» **Objetivo do exercício**
Transcreva na íntegra e sem nenhuma alteração o texto abaixo sobre o corte bovino chamado cupim.
***** Texto extraído *****
# cupim (corte de carne bovina)



## Arnold2

Hola a todos.

Sobre los cortes de la carne vacuna, quisiera saber qué nombre hay en español para una parte de la res que va detrás del cuello. Se trata de una parte sobresaliente, que es característica del cebú, la que en Brasil llamamos _cupim_.

Os agradezco de antemano. Saludos.


----------



## Vanda

ô menino que vive pedindo carnes (também quero), coloquei nos recursos um glossário brasileiro de cortes de carne de exportação em que você encontrará tradução para várias línguas, inclusive o espanhol.


----------



## Arnold2

Muitíssimo obrigado, Vanda!


----------



## Vanda

Mas achou o cupim?
ah!!! achei; joroba


----------



## bolboreta

¡Buenas tardes! 

Arnold, acabo de ver que en esa web traducen "cupim" como "joroba". Me gustaría preguntar a los compañeros foreros: ¿no creen que _comer joroba_ suena horrible?  Yo lo dejaría en portugués y pondría una explicación a continuación, creo que en español suena muy mal decir "joroba frita", "joroba a la plancha", etc.

Un saludo.


----------



## GamblingCamel

Eu supo que a palavra CUPIM em Português origine-se de "MONTE de cupim" porque cupim significa "termita." Correto?



bolboreta said:


> Me gustaría preguntar a los compañeros foreros: ¿no creen que _comer joroba_ suena horrible?  Yo lo dejaría en portugués y pondría una explicación a continuación, creo que en español suena muy mal decir "joroba frita", "joroba a la plancha", etc.


Eu procurei imagem de "joroba frita" e achei apenas esta.



> Algunos de los platos tradicionales de Dunhuang (China occidental):
> 
> _Joroba frita con cinco jirones. _Accompañada con cinco jirones: brotes de bambú secos, dongru que es una clase de champiñón, brotes de puerro, jamón y pechuga de pollo.
***** Registros de dados *****
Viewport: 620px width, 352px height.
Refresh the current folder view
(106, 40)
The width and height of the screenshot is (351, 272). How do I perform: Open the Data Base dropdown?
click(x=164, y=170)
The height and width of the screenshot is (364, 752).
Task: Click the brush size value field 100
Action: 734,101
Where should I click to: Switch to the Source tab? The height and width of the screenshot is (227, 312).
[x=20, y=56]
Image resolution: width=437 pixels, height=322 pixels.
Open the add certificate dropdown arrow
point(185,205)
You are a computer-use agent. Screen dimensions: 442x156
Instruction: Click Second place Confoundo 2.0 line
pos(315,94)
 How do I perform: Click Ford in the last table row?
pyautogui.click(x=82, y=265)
*****
***** Registros de dados *****
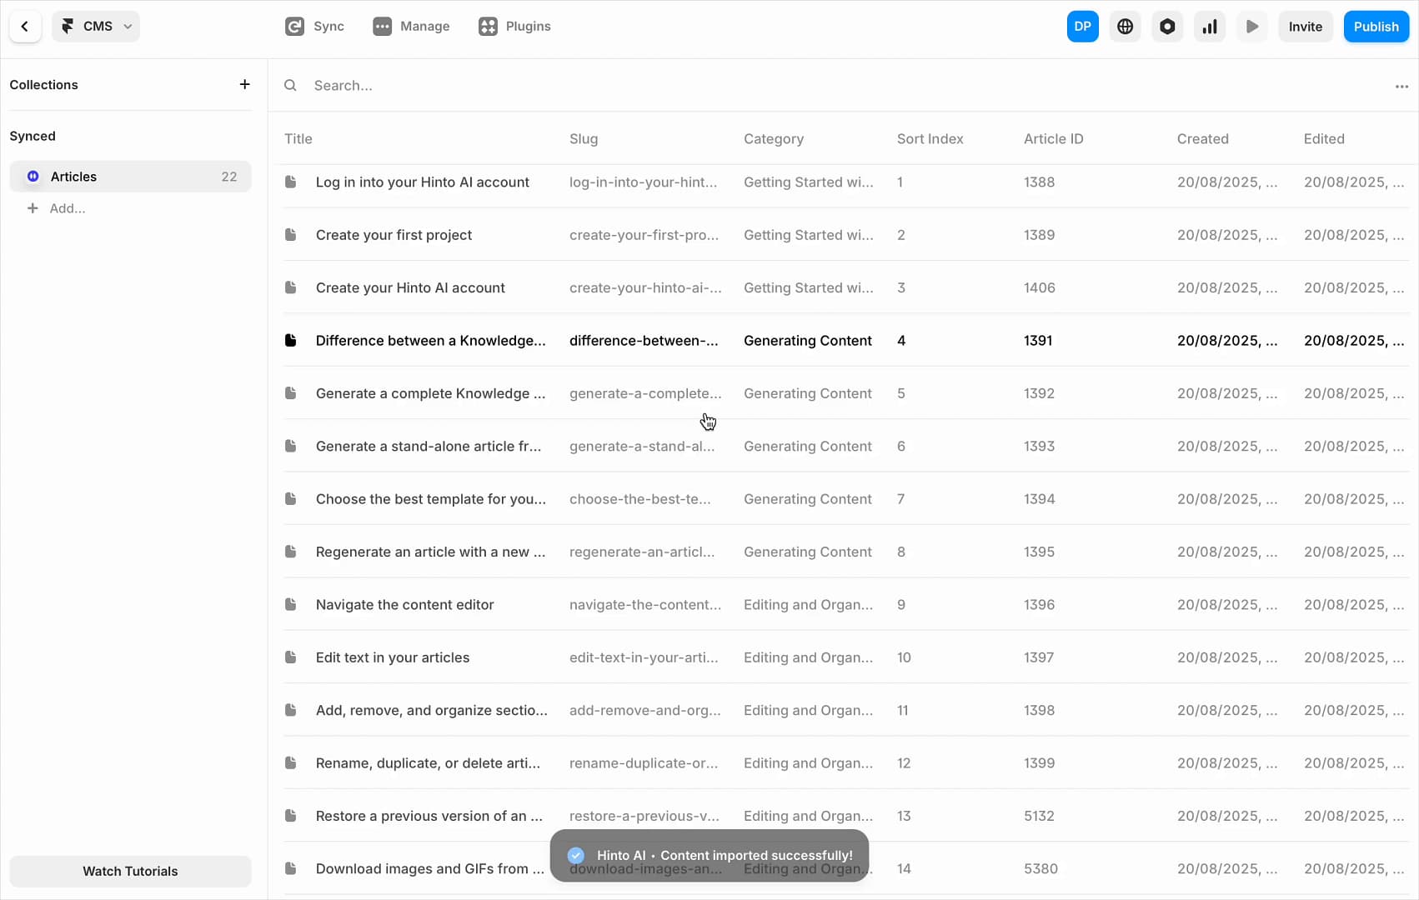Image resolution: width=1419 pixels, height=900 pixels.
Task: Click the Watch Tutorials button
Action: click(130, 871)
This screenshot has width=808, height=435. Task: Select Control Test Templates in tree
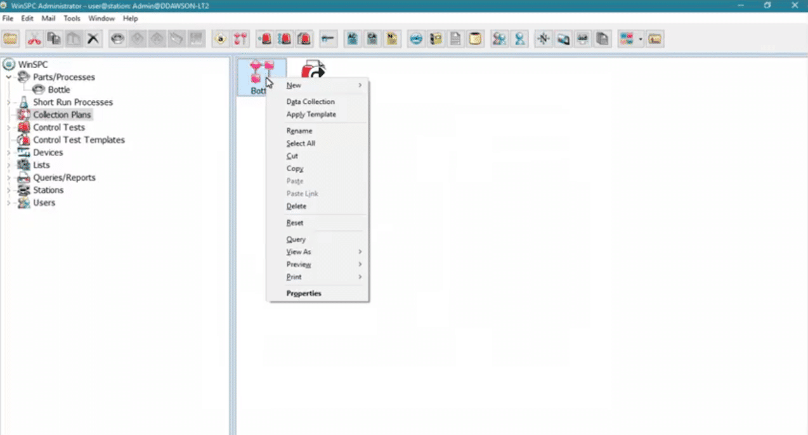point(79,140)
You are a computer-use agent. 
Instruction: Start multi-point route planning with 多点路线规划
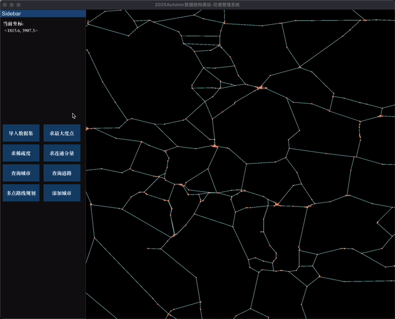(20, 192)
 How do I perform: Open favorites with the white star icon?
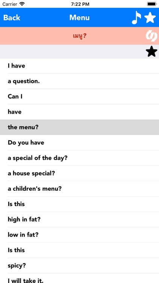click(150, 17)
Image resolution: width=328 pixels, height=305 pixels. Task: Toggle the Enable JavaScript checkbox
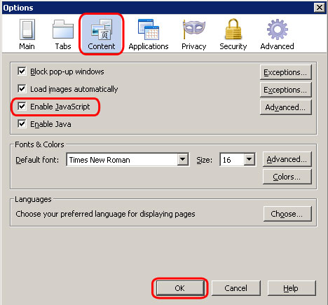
*****
***** Registros de dados *****
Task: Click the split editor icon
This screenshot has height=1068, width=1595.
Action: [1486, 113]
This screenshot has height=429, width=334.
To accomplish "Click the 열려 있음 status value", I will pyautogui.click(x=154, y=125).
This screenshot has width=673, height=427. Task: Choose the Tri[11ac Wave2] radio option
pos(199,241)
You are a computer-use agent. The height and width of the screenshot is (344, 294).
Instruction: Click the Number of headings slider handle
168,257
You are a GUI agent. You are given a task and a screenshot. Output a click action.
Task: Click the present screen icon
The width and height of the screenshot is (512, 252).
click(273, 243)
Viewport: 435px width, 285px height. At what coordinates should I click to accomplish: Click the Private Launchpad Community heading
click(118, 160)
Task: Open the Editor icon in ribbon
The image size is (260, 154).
*****
» **A resposta**
# cupim (corte de carne bovina)



## Arnold2

Hola a todos.

Sobre los cortes de la carne vacuna, quisiera saber qué nombre hay en español para una parte de la res que va detrás del cuello. Se trata de una parte sobresaliente, que es característica del cebú, la que en Brasil llamamos _cupim_.

Os agradezco de antemano. Saludos.


----------



## Vanda

ô menino que vive pedindo carnes (também quero), coloquei nos recursos um glossário brasileiro de cortes de carne de exportação em que você encontrará tradução para várias línguas, inclusive o espanhol.


----------



## Arnold2

Muitíssimo obrigado, Vanda!


----------



## Vanda

Mas achou o cupim?
ah!!! achei; joroba


----------



## bolboreta

¡Buenas tardes! 

Arnold, acabo de ver que en esa web traducen "cupim" como "joroba". Me gustaría preguntar a los compañeros foreros: ¿no creen que _comer joroba_ suena horrible?  Yo lo dejaría en portugués y pondría una explicación a continuación, creo que en español suena muy mal decir "joroba frita", "joroba a la plancha", etc.

Un saludo.


----------



## GamblingCamel

Eu supo que a palavra CUPIM em Português origine-se de "MONTE de cupim" porque cupim significa "termita." Correto?



bolboreta said:


> Me gustaría preguntar a los compañeros foreros: ¿no creen que _comer joroba_ suena horrible?  Yo lo dejaría en portugués y pondría una explicación a continuación, creo que en español suena muy mal decir "joroba frita", "joroba a la plancha", etc.


Eu procurei imagem de "joroba frita" e achei apenas esta.



> Algunos de los platos tradicionales de Dunhuang (China occidental):
> 
> _Joroba frita con cinco jirones. _Accompañada con cinco jirones: brotes de bambú secos, dongru que es una clase de champiñón, brotes de puerro, jamón y pechuga de pollo.